China’s EV industry shows the scale of its dominance. Chinese EV exports reached about $69.6 billion in 2025, rising roughly 43% from the previous year. China also produced around 16 million new energy vehicles and exported about 2.6 million EVs globally.
Chinese companies are also expanding quickly into developing markets. Exports of Chinese EVs to Africa reportedly rose 189% year-on-year.
China continues to dominate solar manufacturing as well. BloombergNEF said solar cell trade made up about 44% of global solar cell and module trade in 2025, compared with 25% the year before.
This shows how global supply chains are adapting to tariffs rather than slowing down completely.
Tariffs Shift the Map, But Don’t Slow the Flow
The United States and Europe are trying to build local clean energy industries through subsidies and tariffs. However, BloombergNEF said tariffs have not significantly reduced global clean-tech trade.
Instead, companies are shifting production to other countries. Manufacturing is expanding in places such as India, Vietnam, Thailand, Turkey, and Egypt. These countries are becoming important parts of global clean energy supply chains.
India is emerging as one of the strongest new competitors. BloombergNEF said India’s growing solar manufacturing industry could help the country become a major exporter in the future.

Still, China remains dominant across most sectors. Though many factories in the United States and Europe mainly handle final assembly, they do not focus on full supply chain production. Some projects are also facing delays because of high costs and weaker demand.
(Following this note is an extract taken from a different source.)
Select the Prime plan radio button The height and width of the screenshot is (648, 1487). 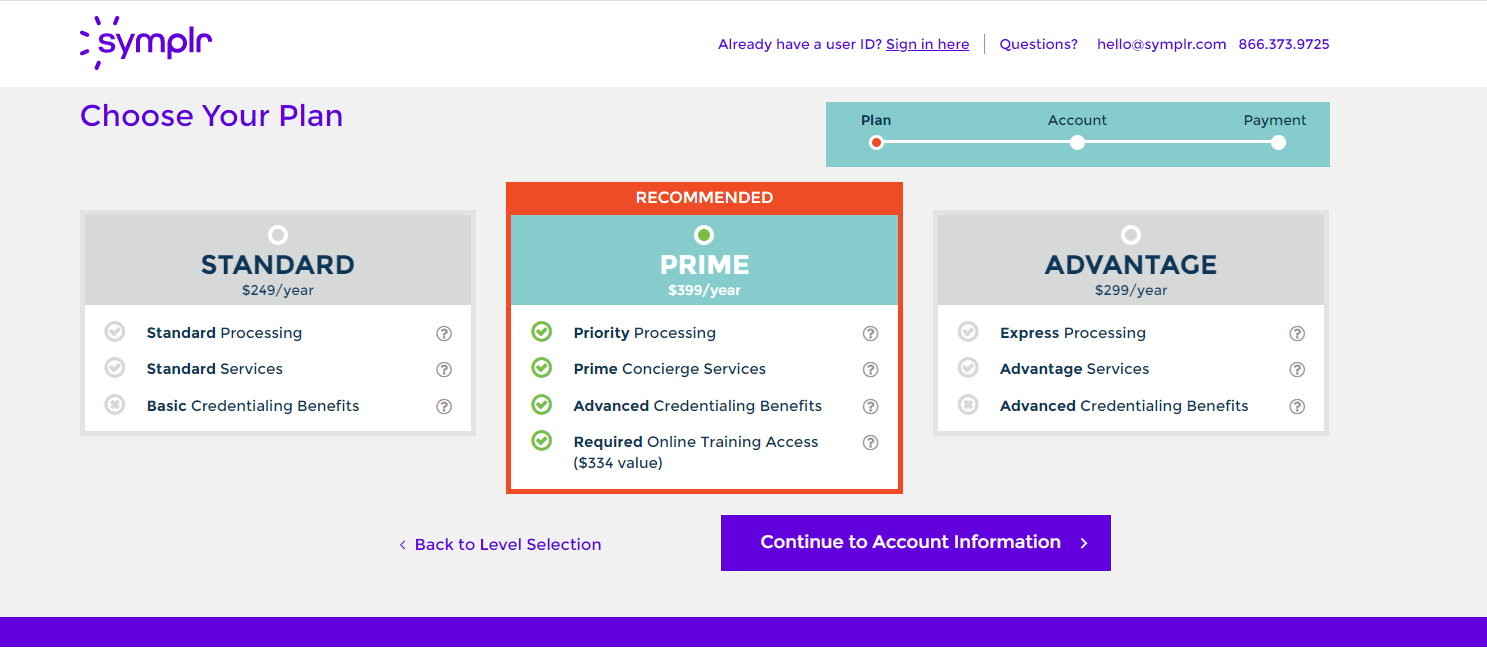pyautogui.click(x=704, y=235)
As a result, China could remain the leading supplier of many clean energy products for years to come.
Battery Storage and Grid Investment Continue Rising
Another major trend is the rapid growth of battery storage and power grid investment. As more countries build solar and wind projects, they also need battery systems to stabilize the electricity supply.
BloombergNEF said energy storage systems accounted for about 29% of global battery shipments in 2025. Shipments in this sector grew by around 64% year-on-year, showing strong demand for large-scale energy storage. It will continue to grow over the next decade, as shown below.

Countries are also investing heavily in power grids. Governments are improving transmission systems. They aim to support renewable energy, electric vehicles, and the growing electricity needs from artificial intelligence and data centers.
BloombergNEF estimated that global energy transition investment reached a record $2.3 trillion in 2025. Large clean energy companies are also expanding climate and sustainability efforts.
- Tesla continues to expand battery and renewable energy projects as part of its long-term net-zero strategy.
- BYD is rapidly growing its EV and battery production while expanding exports to global markets.
- First Solar continues to invest in domestic solar manufacturing and lower-carbon production systems.
These efforts are becoming more important as investors and governments push companies to reduce emissions and strengthen energy security.
Clean Energy Is No Longer a Trend; It’s Trade Policy
The rebound in clean energy trade to $479 billion in 2025 shows that the global energy transition is still advancing. This is despite tariffs and geopolitical tensions.
Rising fossil-fuel prices are pushing more countries toward renewable energy. At the same time, demand for batteries, solar panels, EVs, and power-grid equipment continues to grow.
This points to a bigger picture: Clean energy trade is no longer only about climate goals. It is now closely tied to economic growth, industrial competitiveness, energy security, and long-term stability.
As countries continue to electrify their economies, global trade in clean energy technologies will likely remain one of the fastest-growing parts of the world economy.